Split Ends: Divorce Among Older Adults Is The Highest Of Any Age Group
Split Ends: Divorce Among Older Adults Is The Highest Of Any Age Group
May 12, 2021
Let’s face it: The Pandemic has not only taken a physical toll but for many, there’s been an emotional hit that’s hard to ignore. And when it comes to relationships, even the strongest of bonds have been sorely tested with the financial burdens of the pandemic, coupled with the upheaval of work and home life, and the unfamiliar reality of spending long days with family members. Early in the pandemic, we addressed what could be done to ease some of these stressors but for many, the reality of “the new normal” has created the impetus to rethink what- and who- is important in life. As one expert exclaimed, “Loss of income, employment, and separate routines that allowed healthy time away from each other have produced a perfect storm.”

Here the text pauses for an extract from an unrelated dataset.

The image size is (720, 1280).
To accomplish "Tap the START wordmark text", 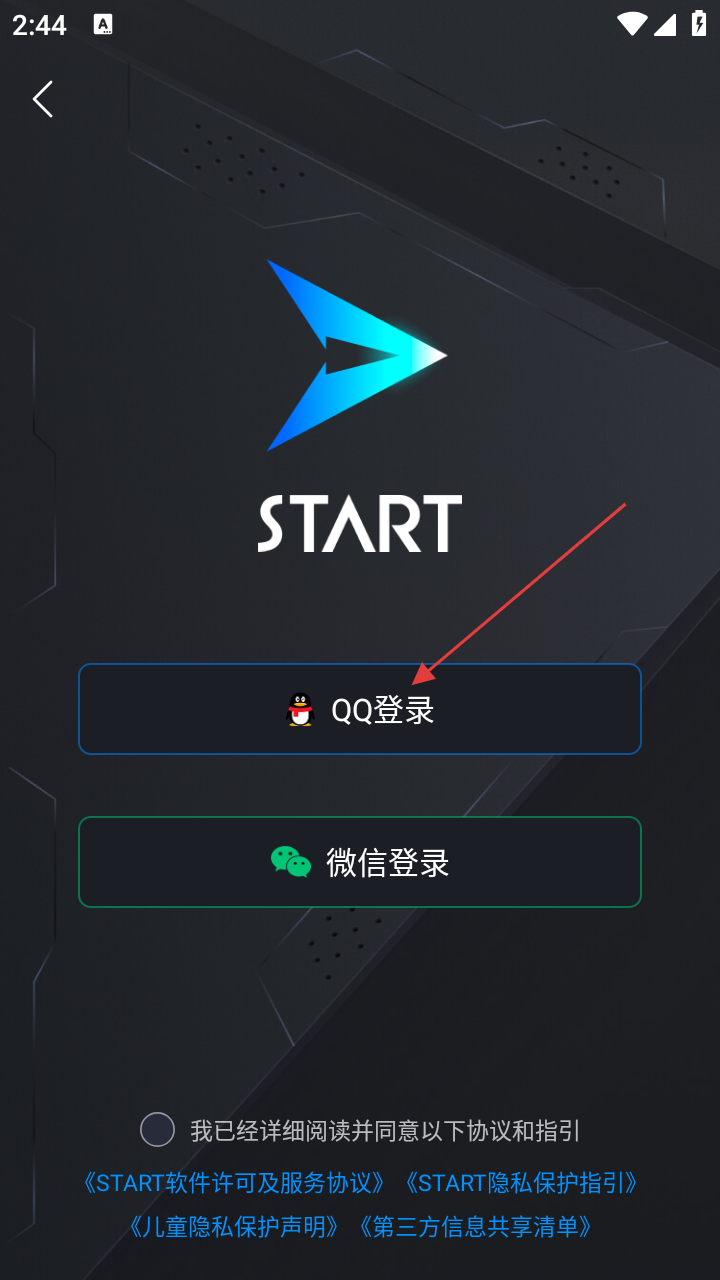I will (360, 523).
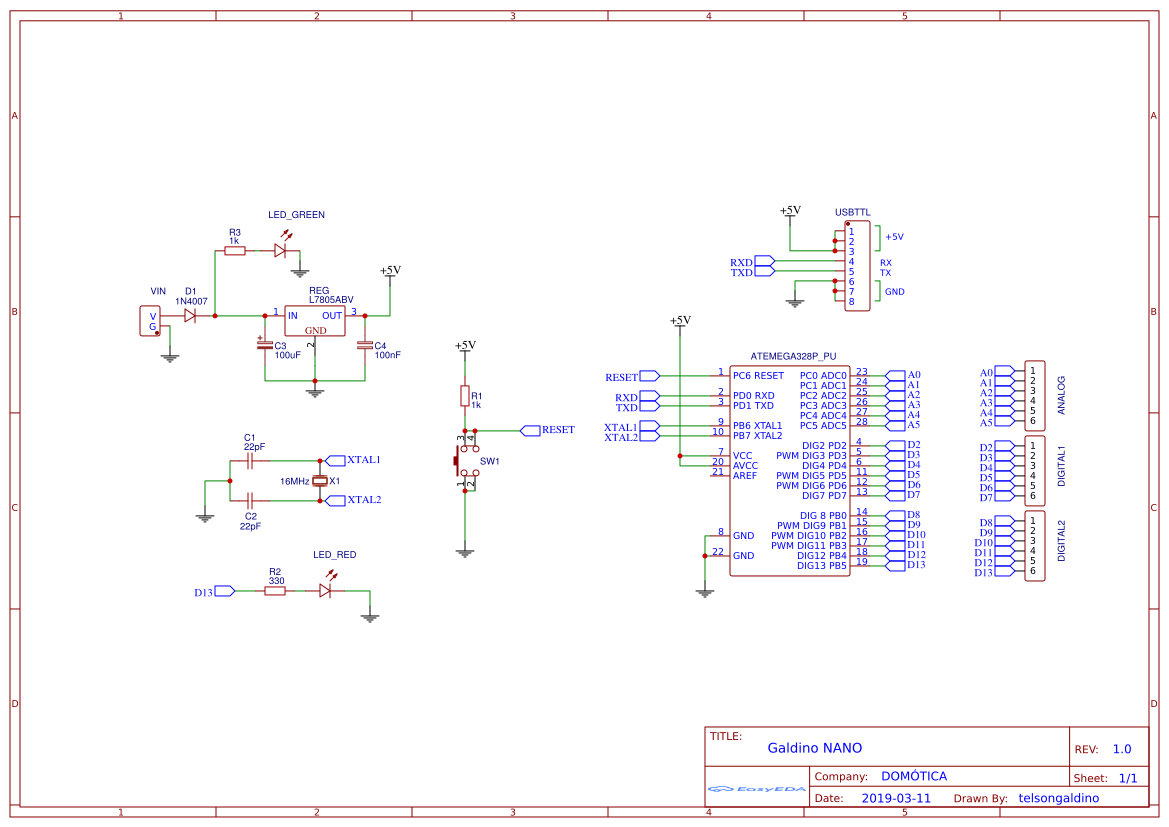This screenshot has height=827, width=1169.
Task: Click the date field 2019-03-11
Action: pos(896,798)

Even before the pandemic, rates of what’s known as “gray divorce”- i.e, divorce among people over age 50- were rising. Now, in the wake of changed circumstances for everyone, divorce lawyers fully anticipate that these numbers will increase even further. In fact, current data shows that one in four people getting divorced is now over 50, and over half of the “gray divorces” now occurring are in couples married over 20 years. Many of these “silver splitters” are now divorcing for the second or even third time, which means they know they can get through a divorce and understand what life on the other side is like. There’s also less stigma because they’ve already gone through the process. More generally, in today’s world, there’s much less stigma than there used to be- especially for older women- when you become divorced.

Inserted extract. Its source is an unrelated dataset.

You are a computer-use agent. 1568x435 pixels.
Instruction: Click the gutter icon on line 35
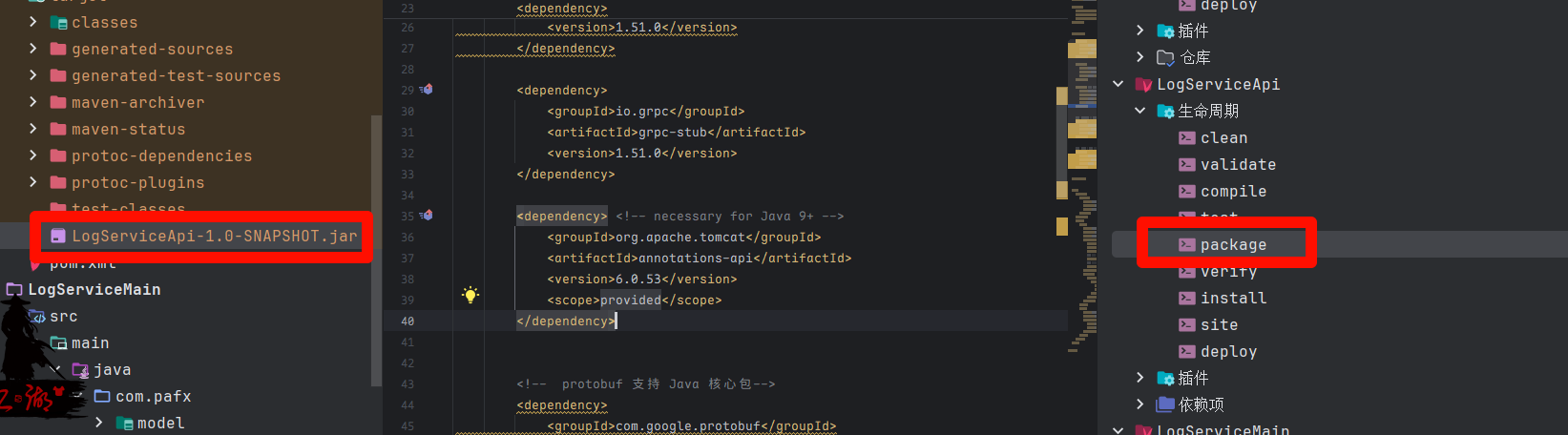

However, older women are still more likely to suffer financially from a divorce than older men. Women tend to experience a drop in income, lifestyle, and retirement savings, something that may be difficult to make up if you enter a divorce in your later years. In fact, according to the Social Security Administration, 20% of divorced women aged 65 and above live in poverty and are less financially secure than married women or widows their age. Divorce experts warn that before going through a divorce after age 50, there are many things you should consider in order to avoid “costly” mistakes: For example, are you truly aware of your marital finances? Do you have your financial advisors lined up to help you through what is likely to be a life-changing process? Are your support systems ready to embrace you? As writer Paul Brandus makes clear, “Divorce can be really expensive. Old age can be really expensive. But what’s really expensive? Being older and divorced. If you’re in an unhappy situation and think divorce is the answer, well, tread carefully and make sure that your needs are taken care of.” Perhaps most importantly, if you’ve decided a divorce is necessary for you to truly live the next “chapter” of your life, then don’t let your emotions get in the way of what can, in reality, be a business transaction.
And speaking of business transactions, you’ve undoubtedly heard by now of the pending divorce between Microsoft billionaire Bill Gates, age 65 and his wife of 27 years, Melinda French Gates, age 56. Squarely in the middle of what’s now a “gray divorce,” their split is a striking reminder that money isn’t the only problem in a marriage. As writer Lisa Bonos expressed in a recent Washington Post article, “It’s comforting to know relationships are difficult no matter who we are.” The bottom line seems to be that as you reach your later years, and realize that along with living longer, you may still have several decades to go in your current marriage, some of us make the calculus that we want to explore a new life, even if we do so without a long-time partner. It seems many of us do not want to get to the end of our lives filled with regrets. As divorce lawyer Nicole Sodoma states, “The people we marry are not the people we divorce because people change.” If those changes have led each member of the couple to head in a different direction, even the wealthiest among us may feel the need to start anew.